October 4, 1949 - January 5, 1950

Suffolk County


An appeal under G. L. (Ter. Ed.) c. 90, Section 28, from an order of the registrar of motor vehicles suspending a license to operate a motor vehicle gives the licensee a right to a new trial on all issues and to a full hearing on the merits in no way limited or restricted by what occurred at the previous hearing before the registrar, and is an adequate remedy even though the registrar failed to accord him a full hearing; the licensee has no standing to attack the order of the registrar by a certiorari proceeding.

PETITION, filed in the Superior Court on December 6, 1948, for a writ of certiorari.

The case was heard by Good, J.

H. S. Davis, for the petitioner.

F. E. Kelly, Attorney General, & E. P. Healy, Assistant Attorney General, for the respondents, submitted a brief.

RONAN, J. This is a petition for a writ of certiorari seeking to quash an order [Note p197-1] suspending the petitioner's license to operate an automobile for a period of seven days. An appeal from this order to the department of public works was seasonably taken by the petitioner, and that appeal is still pending. A motion to dismiss the petition was allowed, and judgment was entered dismissing the petition without prejudice. The appeal of the petitioner brings the case here.

The statutes provide a definite and complete system relative to the suspension of a license to operate an automobile. The initial step in that system is created by G. L. (Ter.

Page 198

Ed.) c. 90, Section 22, as amended by St. 1941, c. 312, which, among other things, authorizes the registrar of motor vehicles to suspend or revoke any operator's license issued by him, "after due hearing, for any cause which he may deem sufficient." A decision by the registrar adverse to the holder of a license is not final unless the latter permits it to become final, for the Legislature has established the method by which he may challenge the validity of the registrar's action. By G. L. (Ter. Ed.) c. 90, Section 28, "Any person aggrieved by a ruling or decision of the registrar may, within ten days thereafter, appeal from such ruling or decision to the department of public works, which may, after a hearing, order such ruling or decision to be affirmed, modified or annulled, but no such appeal shall operate to stay any ruling or decision of the registrar."

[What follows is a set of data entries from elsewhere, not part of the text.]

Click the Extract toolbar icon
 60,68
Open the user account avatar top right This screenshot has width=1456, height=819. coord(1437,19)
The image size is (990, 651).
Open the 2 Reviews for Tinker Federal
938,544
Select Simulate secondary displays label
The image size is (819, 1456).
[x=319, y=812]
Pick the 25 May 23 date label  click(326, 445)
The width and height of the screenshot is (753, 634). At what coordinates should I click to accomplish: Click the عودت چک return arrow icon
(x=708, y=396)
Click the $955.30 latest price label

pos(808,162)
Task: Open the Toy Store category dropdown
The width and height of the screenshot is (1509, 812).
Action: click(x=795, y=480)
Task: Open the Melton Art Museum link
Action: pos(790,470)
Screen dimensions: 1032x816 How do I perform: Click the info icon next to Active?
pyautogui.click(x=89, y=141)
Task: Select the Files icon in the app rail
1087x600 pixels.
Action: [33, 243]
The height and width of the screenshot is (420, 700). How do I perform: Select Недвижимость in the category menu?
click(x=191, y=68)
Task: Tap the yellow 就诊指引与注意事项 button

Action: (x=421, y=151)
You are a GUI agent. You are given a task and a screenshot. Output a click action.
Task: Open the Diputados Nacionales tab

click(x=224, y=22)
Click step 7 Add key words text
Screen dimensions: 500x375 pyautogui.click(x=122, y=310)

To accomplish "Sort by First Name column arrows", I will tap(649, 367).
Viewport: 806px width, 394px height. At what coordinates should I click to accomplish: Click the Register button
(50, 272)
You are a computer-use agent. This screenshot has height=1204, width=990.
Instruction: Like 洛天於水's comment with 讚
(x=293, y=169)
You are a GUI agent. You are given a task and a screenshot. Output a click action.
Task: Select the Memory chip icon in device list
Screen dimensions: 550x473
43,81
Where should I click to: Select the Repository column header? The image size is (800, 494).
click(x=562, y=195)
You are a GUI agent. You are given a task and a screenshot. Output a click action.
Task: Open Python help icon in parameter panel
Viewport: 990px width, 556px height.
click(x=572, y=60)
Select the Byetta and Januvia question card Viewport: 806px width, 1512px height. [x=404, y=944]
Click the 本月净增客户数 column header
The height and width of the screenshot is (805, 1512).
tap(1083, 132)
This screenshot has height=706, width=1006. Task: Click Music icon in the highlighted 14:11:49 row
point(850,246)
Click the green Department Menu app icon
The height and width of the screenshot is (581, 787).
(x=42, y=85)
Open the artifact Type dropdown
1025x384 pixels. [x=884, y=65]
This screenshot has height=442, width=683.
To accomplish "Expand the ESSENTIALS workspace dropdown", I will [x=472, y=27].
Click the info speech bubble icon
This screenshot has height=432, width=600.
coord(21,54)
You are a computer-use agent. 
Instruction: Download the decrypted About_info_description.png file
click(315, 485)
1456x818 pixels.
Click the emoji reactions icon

Some of the grounds on which a motion to dismiss may be based are stated in Adams v. Richardson, 268 Mass. 78, 81, Summers v. Boston Safe Deposit & Trust Co. 301 Mass. 167, 168-169, Graustein v. Boston & Maine Railroad, 304 Mass. 23, 25, and Chandler v. Dunlop, 311 Mass. 1, 4. We need not decide whether it was technically the correct method of directing the court's attention to the undisputed fact that the petitioner had taken an appeal to the department, a copy of which was attached to the motion. The parties proceeded without objection to a hearing upon the motion, which stated as one ground that certiorari was not available to the petitioner. The petitioner was not harmed by the course taken and, as will hereafter appear, by the decision of the judge allowing the motion. His further order that the petition be dismissed without prejudice was too favorable to her. He should have ordered the petition dismissed. The dismissal of the petition was the only "result to which the case from its very nature must inevitably come." Kelley v. American Sugar Refining Co. 311 Mass. 617, 620-621, and cases cited. Frost v. Kendall, 320 Mass. 623, 626-627, and cases cited.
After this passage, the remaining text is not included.